Signing up for insurance on Federal Marketplace still a waiting game

The healthcare.gov site on Wednesday morning
The healthcare.gov site on Wednesday morning.

The main groups working to help Alaskans sign up for marketplace insurance plans haven’t successfully enrolled anyone. One week after after the launch of the federally run health insurance marketplace, it’s still not operational.

It’s 8 a.m. and Joshua Weinstein is doing something that has become a familiar routine over the last week. He’s trying to sign on to Alaska’s health insurance marketplace:

“So obviously start at Healthcare.gov and you can start an application or you can log in. I have made a consumer account. I got that far. This is looking optimistic…”

Weinstein is a benefits consultant at Enroll Alaska, the company that’s deploying insurance agents around the state to sign people up for health insurance under the Affordable Care Act. He has attempted to log onto the marketplace at least a dozen times over the last week. In that time, he’s successfully created an account, but hasn’t gotten much farther. And on this morning, his optimism quickly fades as he lands on a screen that is mostly blank except for a small blue person icon near the top:

“I’ll click the person’s head and see what happens.”

That click doesn’t go anywhere. And Weinstein says that’s why he isn’t walking actual clients through the process just yet:

“So this is not a very confidence boosting experience and for me or any one of our agents to be sitting across from someone at a health care facility or a retail location doing this sort of clicking around, it would be nonsensical.”
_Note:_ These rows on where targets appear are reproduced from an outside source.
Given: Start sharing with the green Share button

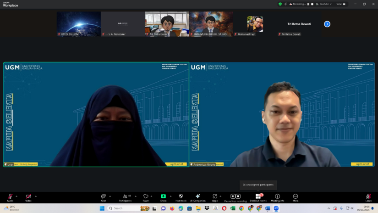Looking at the screenshot, I should click(x=163, y=196).
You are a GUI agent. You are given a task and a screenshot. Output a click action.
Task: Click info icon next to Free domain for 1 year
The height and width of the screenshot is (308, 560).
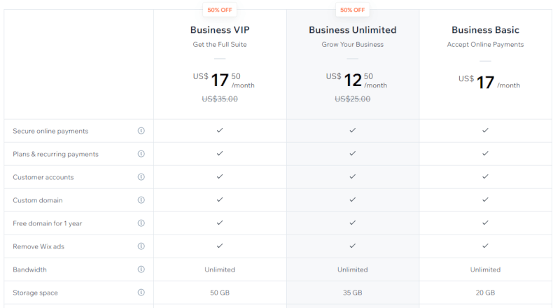coord(141,223)
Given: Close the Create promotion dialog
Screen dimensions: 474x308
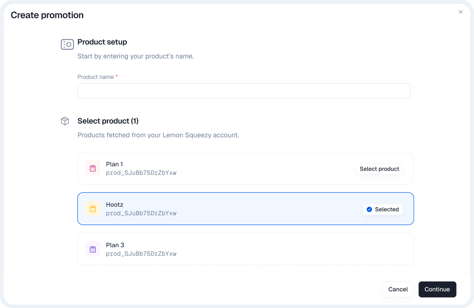Looking at the screenshot, I should (460, 12).
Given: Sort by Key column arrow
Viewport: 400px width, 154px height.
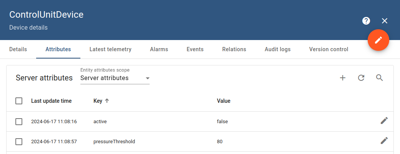Looking at the screenshot, I should 107,101.
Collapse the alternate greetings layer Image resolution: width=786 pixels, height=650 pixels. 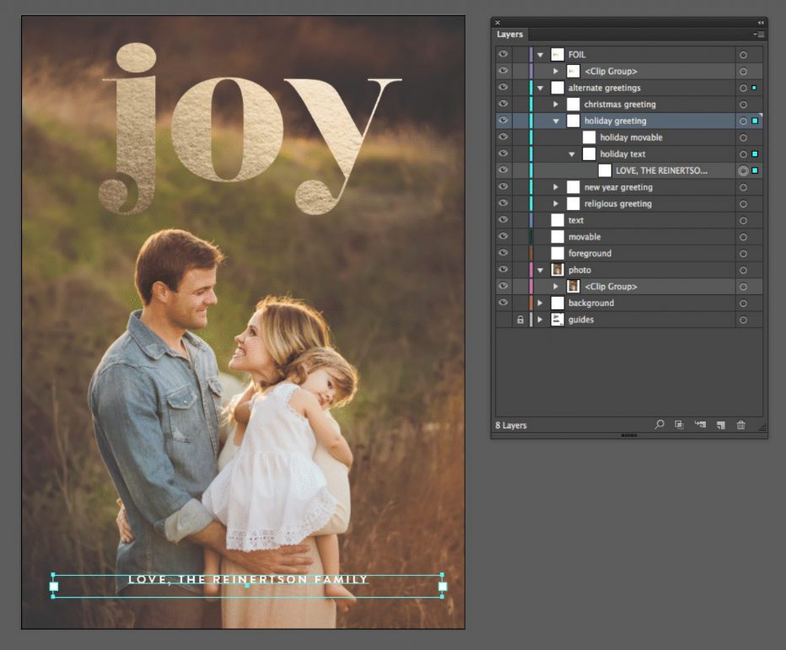pos(541,88)
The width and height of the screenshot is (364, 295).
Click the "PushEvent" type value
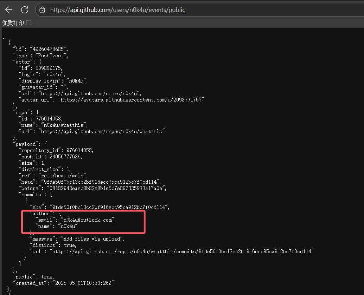point(52,55)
In the meantime, Weinstein is helping clients choose an insurance plan and figure out what subsidies they may qualify for. But actually enrolling in a plan will have to wait until the federal website is functioning. Enroll Alaska says it has a backlog of 1200 Alaskans who are ready to sign up for insurance. Weinstein says he didn’t expect the first week to be perfectly smooth, but it has been discouraging:

“We have people who are on salary, we have expenses and we have no way to at this point help people get enrolled and make this a successful business model.”

Enroll Alaska intends to have two dozen insurance agents in communities across the state. But the company is waiting to deploy most of those agents until the website is working. Tyann Boling is COO of Enroll Alaska. She says the high initial demand for coverage in Alaska is encouraging. But she worries that if the marketplace isn’t working soon, that enthusiasm will drop off:

“And we really don’t want that to happen. We’re hoping that by the end of this week, we’re hoping that by tomorrow it’s going to be going, it’s all determined on when the federal government can get it functioning.”

The federal government doesn’t have an estimate for when that will be. Susan Johnson is regional director of the U.S. Department of Health and Human Services. She can’t say if anyone from Alaska has successfully enrolled. She says technical problems are affecting all of the federally run marketplaces, in 36 states:

“We’re making improvements every day but we’re not where we want it to be yet. We’re adding both hardware and software improvements and we know it’s frustrating, we’re working as hard as we can to get to where we all need it to be.”

Johnson says there is no hurry to sign up for insurance. She’s asking for patience. And at least one Alaskan who is eager to buy new insurance is okay with that. Alex Cruver is a 28 year old who has asthma. He already has health insurance, but he expects to save money on the marketplace. He has logged onto healthcare.gov three times over the last week. He hasn’t even been able to create a user account, which has left him a bit perplexed, but not too concerned:

“I guess I thought it would be fixed by now.” Reporter: “So how frustrated are you?” Cruver: “Not that frustrated, I mean it’s kind of a bummer, but not very frustrated.”

Cruver says the website problems won’t deter him at all. He’s content to wait, as long as he’s eventually able to sign up for a plan that starts January 1st.

This story is part of a reporting partnership between APRN, NPR and Kaiser Health News.